#### Source records ####
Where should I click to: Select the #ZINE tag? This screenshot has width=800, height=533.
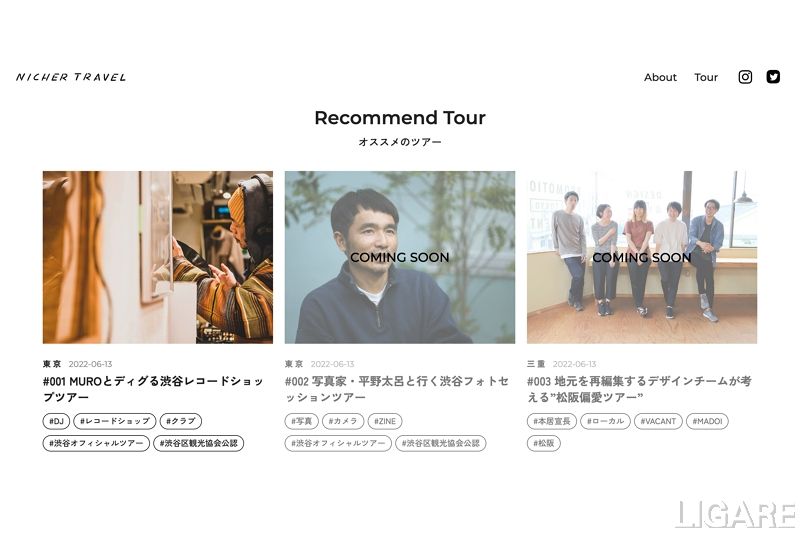tap(385, 421)
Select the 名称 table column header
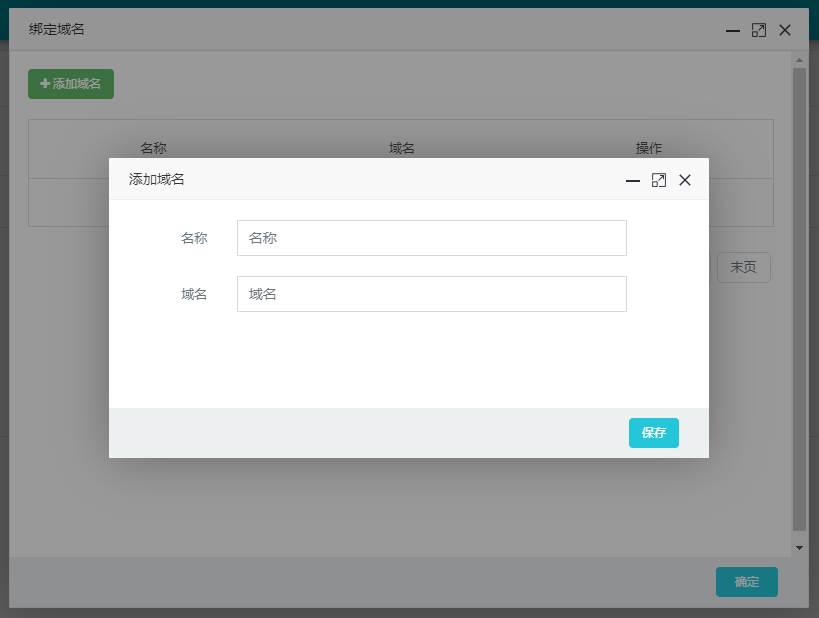 tap(153, 148)
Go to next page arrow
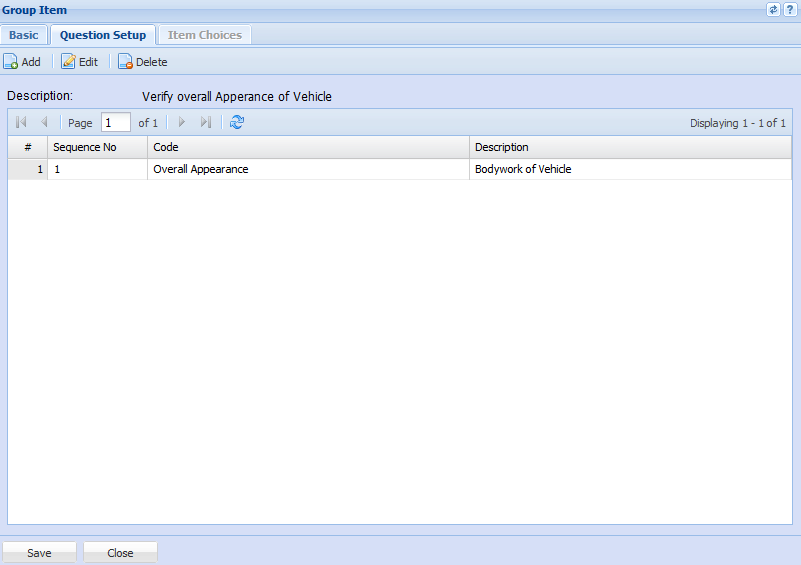801x565 pixels. [x=181, y=123]
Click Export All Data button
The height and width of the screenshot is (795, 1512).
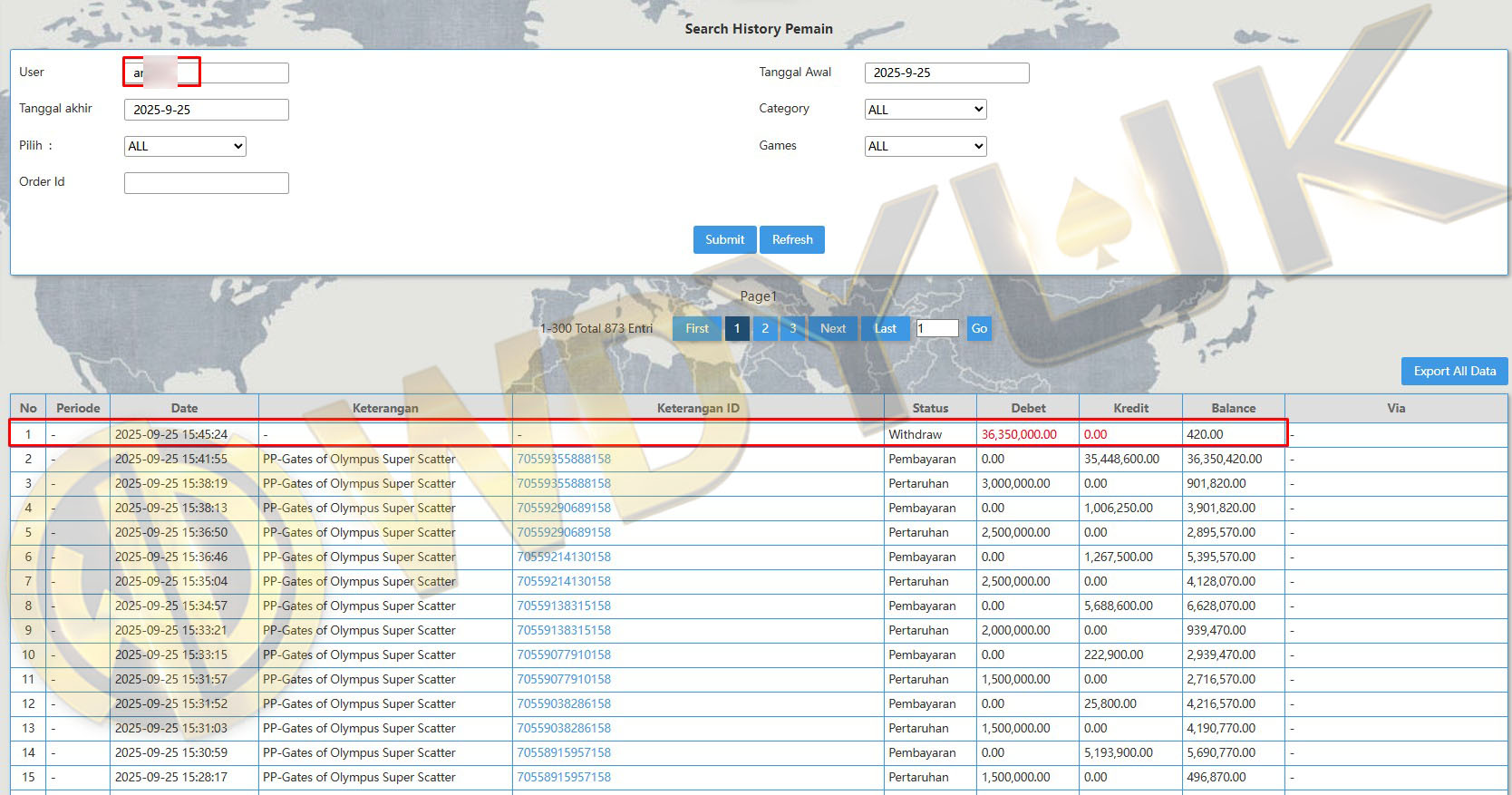[x=1454, y=371]
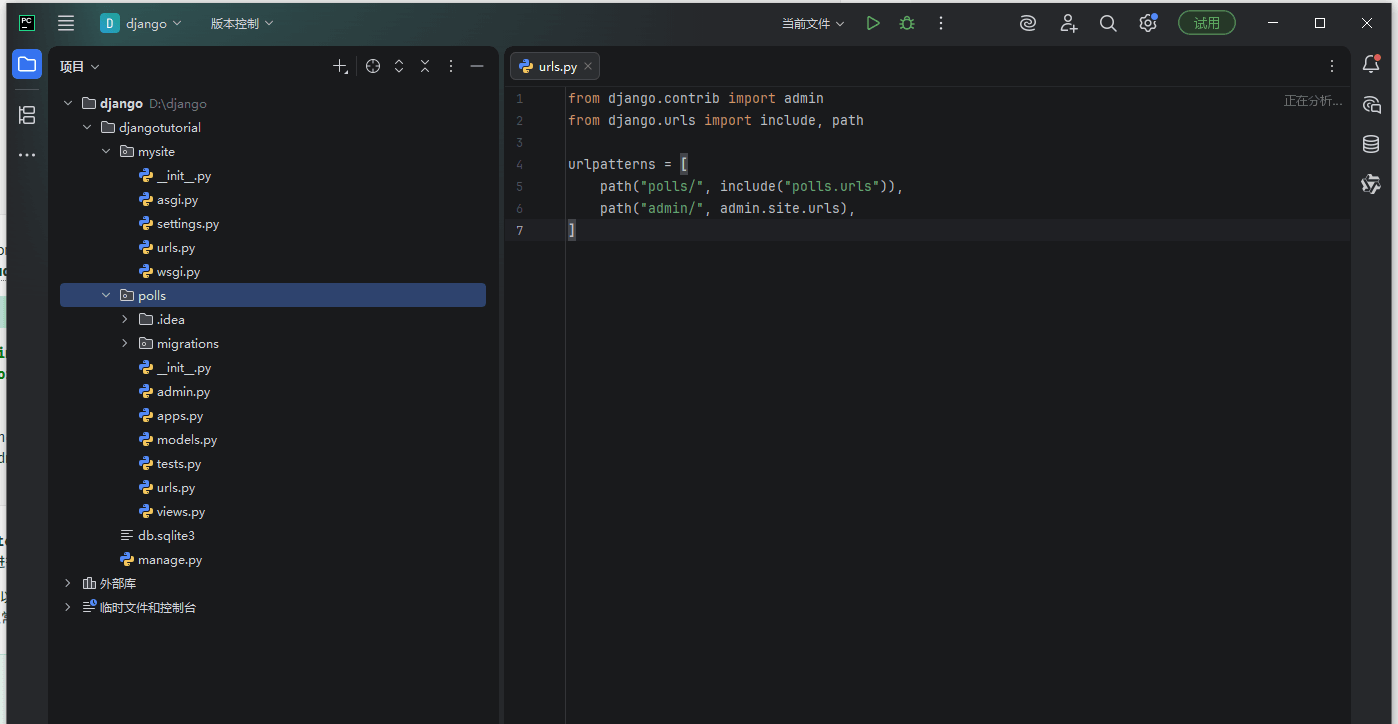Click the Search Everywhere magnifier
This screenshot has height=724, width=1398.
(x=1108, y=23)
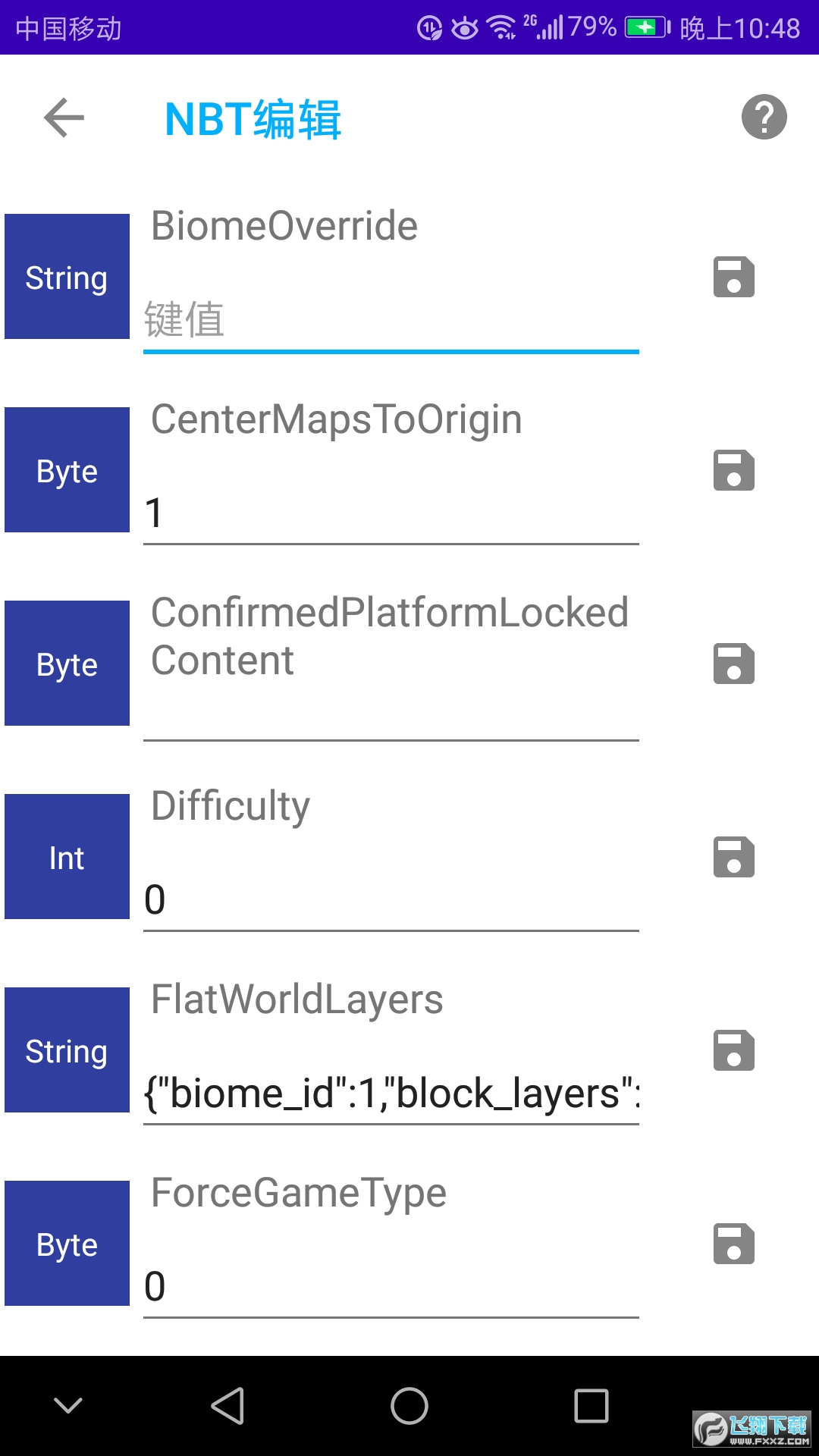Click the String type button for BiomeOverride
Screen dimensions: 819x1456
(67, 277)
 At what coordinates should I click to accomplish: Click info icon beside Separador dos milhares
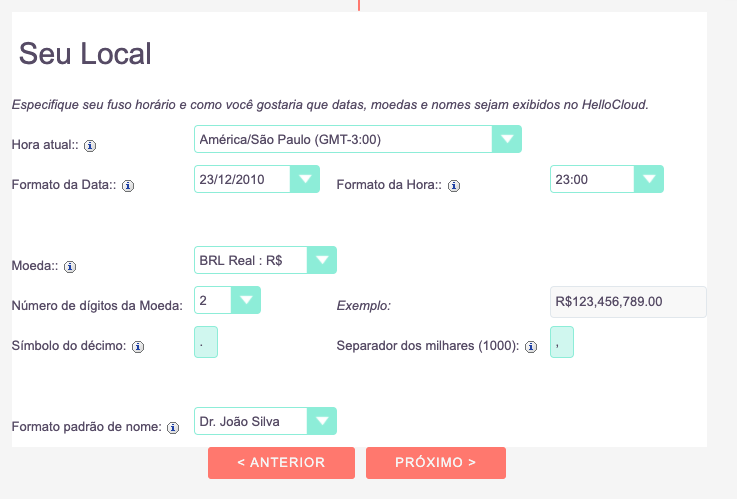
####
§ Your assignment: Down to the last line, set down the data above exactly, and omit all images.

§ Output for this task:
Where should I click to: Select the #ZINE tag? This screenshot has width=800, height=533.
tap(385, 421)
Select the 名称 table column header
 tap(153, 148)
Go to next page arrow
801x565 pixels. [x=181, y=123]
Click Export All Data button
The height and width of the screenshot is (795, 1512).
[x=1454, y=371]
Click the Search Everywhere magnifier
This screenshot has height=724, width=1398.
(x=1108, y=23)
Click the String type button for BiomeOverride
Screen dimensions: 819x1456
(67, 277)
 At what coordinates should I click to accomplish: Click info icon beside Separador dos milhares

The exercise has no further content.